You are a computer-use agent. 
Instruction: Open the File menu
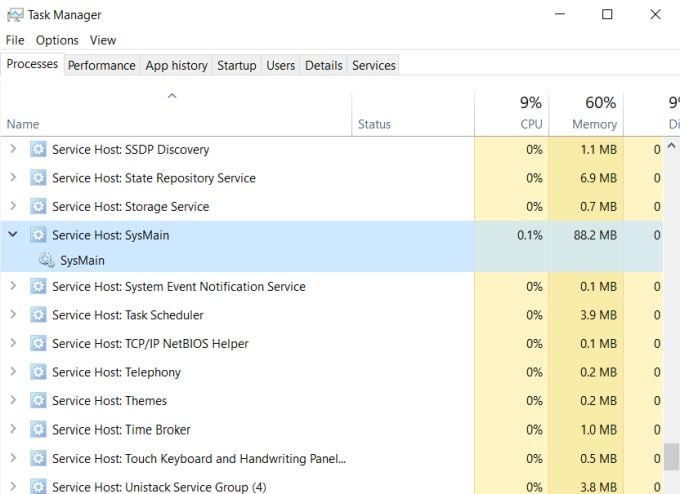click(15, 40)
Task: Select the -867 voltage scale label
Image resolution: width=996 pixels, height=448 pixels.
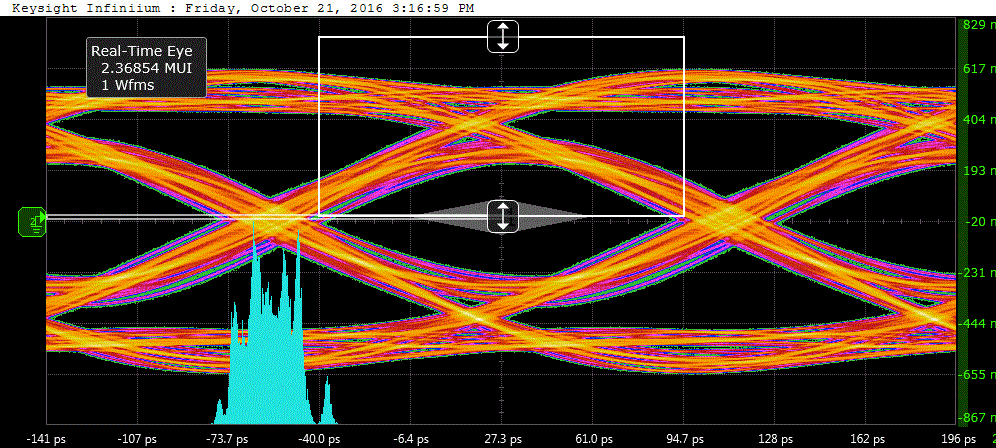Action: click(x=976, y=417)
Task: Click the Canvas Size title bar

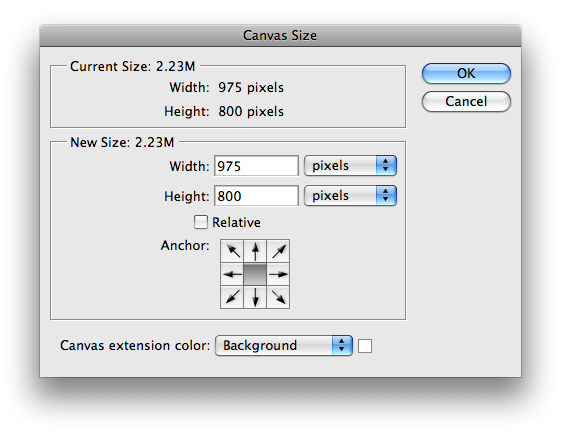Action: click(x=280, y=35)
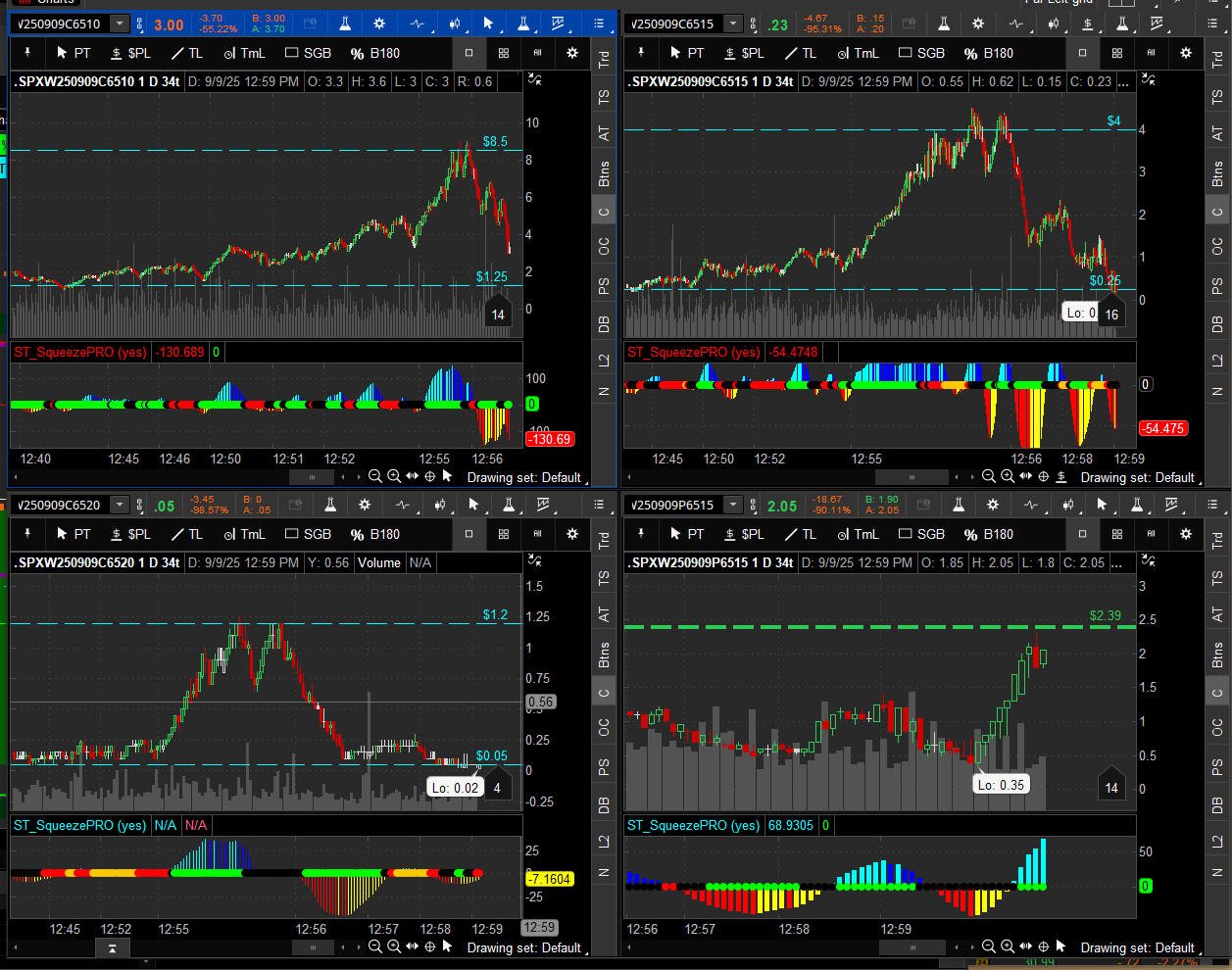1232x970 pixels.
Task: Select the TmL time level tool in the C6510 chart
Action: tap(244, 53)
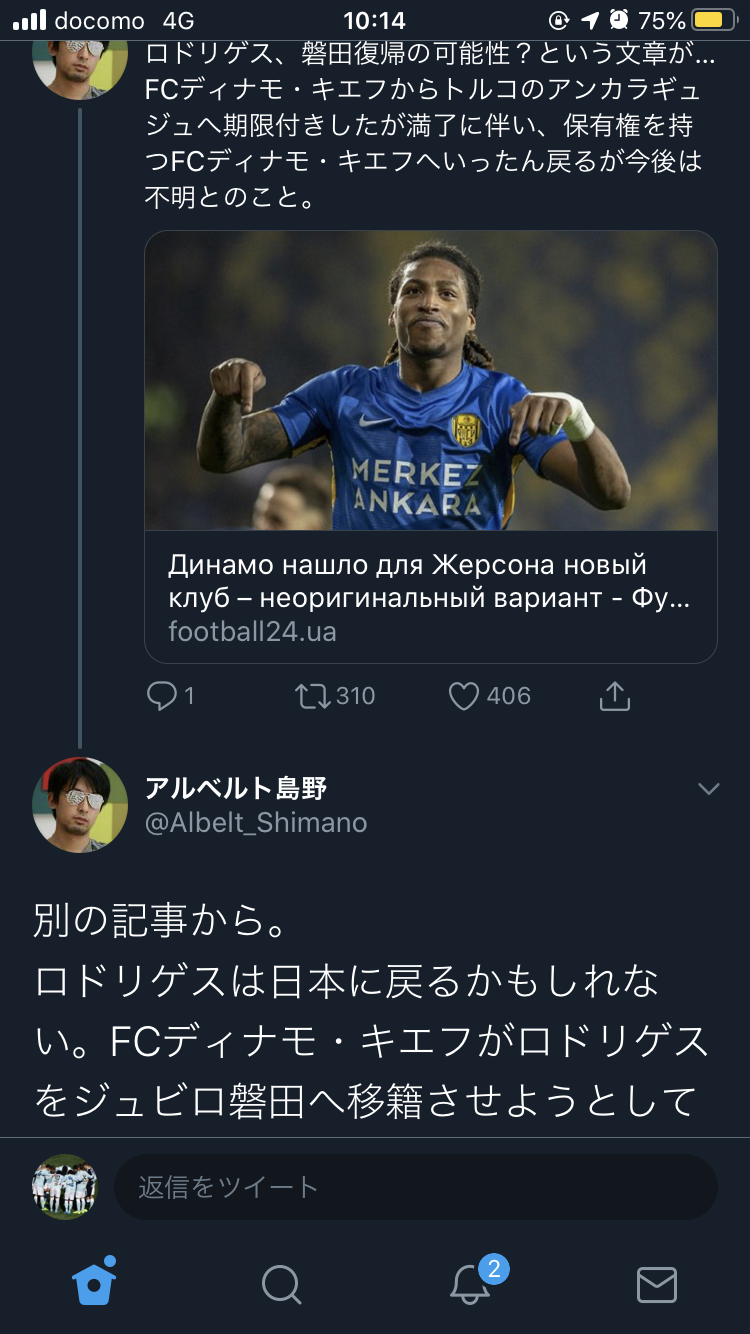Tap the retweet icon showing 310
The image size is (750, 1334).
313,696
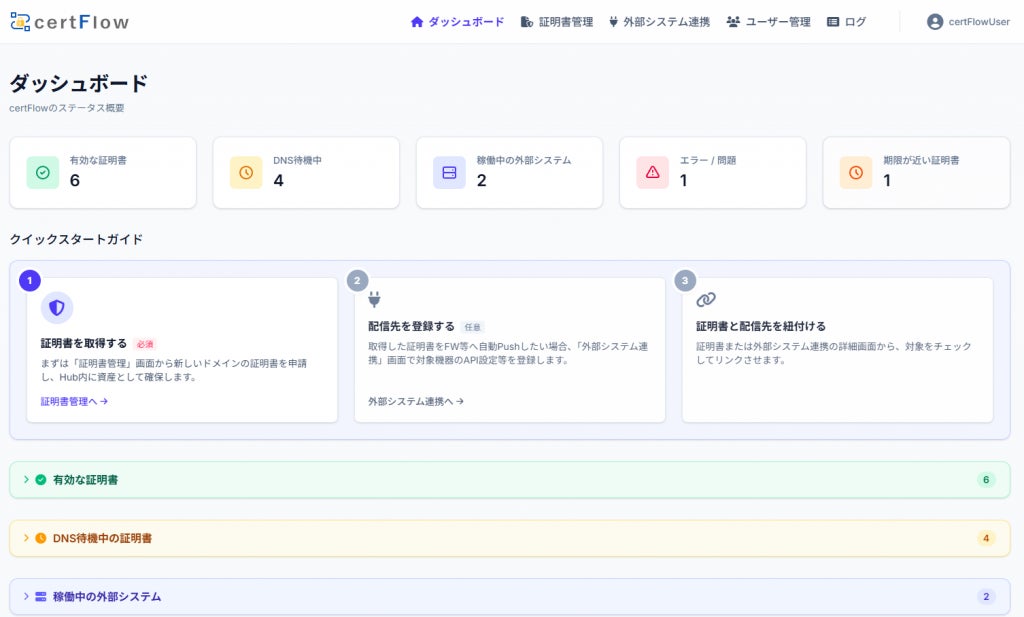Click the orange clock 期限が近い証明書 icon
Viewport: 1024px width, 617px height.
(x=856, y=172)
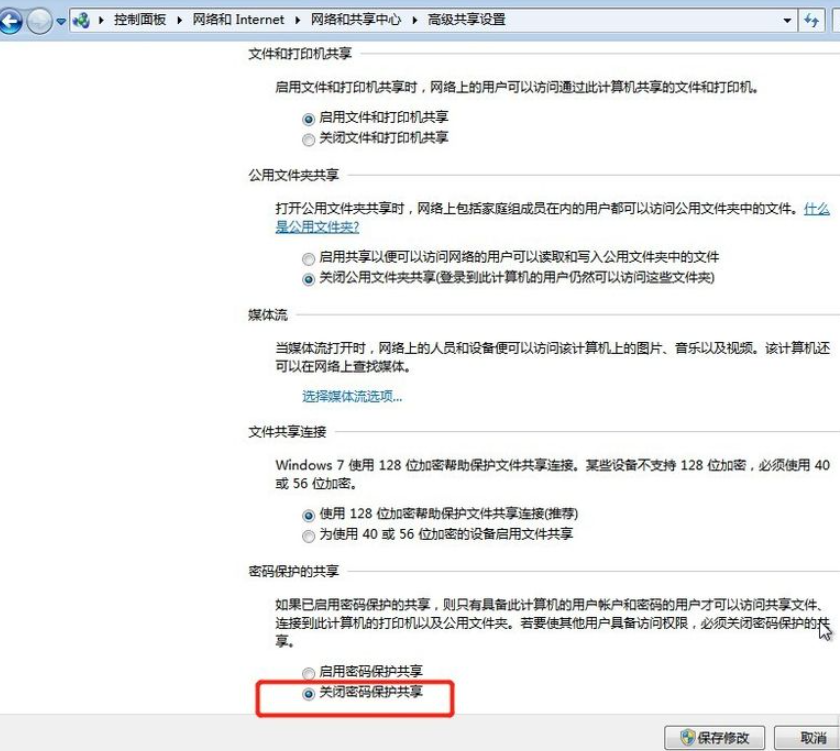The image size is (840, 751).
Task: Go to 控制面板 in the breadcrumb
Action: [x=140, y=20]
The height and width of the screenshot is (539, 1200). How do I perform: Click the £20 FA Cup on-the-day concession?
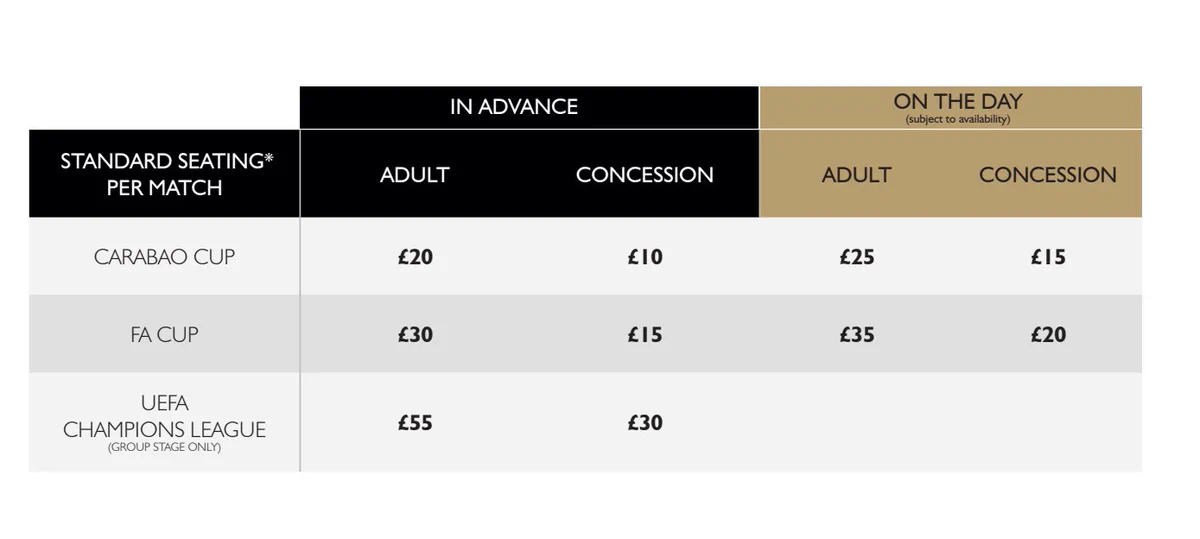[x=1048, y=335]
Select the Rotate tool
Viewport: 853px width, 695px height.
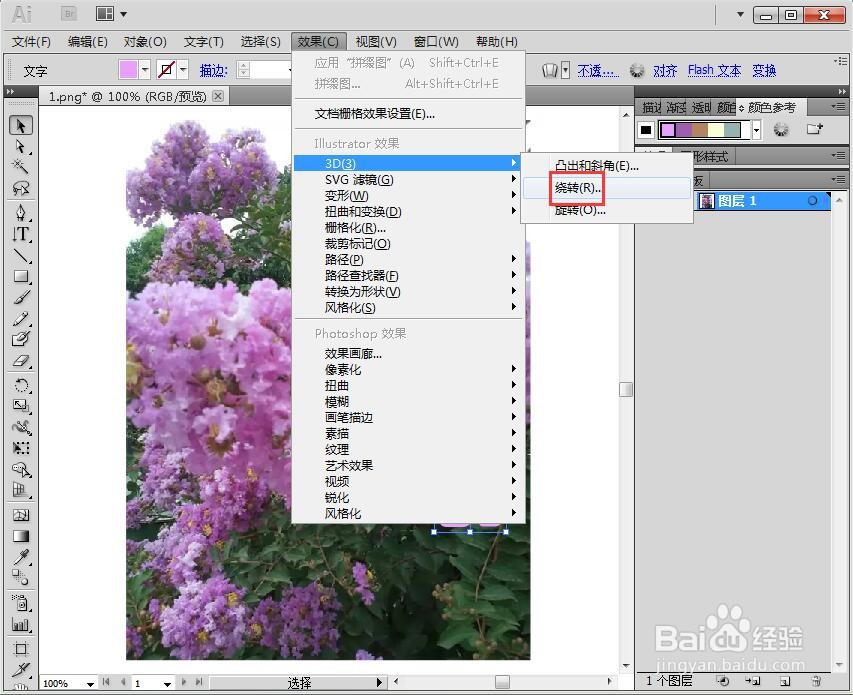21,384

☆ ☆ ☆ ☆ ☆

◆ Task goal ◆
Your task is to quote exactly the lines from the one with "The height and" through the end of the material, both included, without reproducing any pictures.

◆ Task answer ◆
The height and width of the screenshot is (539, 1200). How do I perform: Click the £20 FA Cup on-the-day concession?
[x=1048, y=335]
Select the Rotate tool
Viewport: 853px width, 695px height.
21,384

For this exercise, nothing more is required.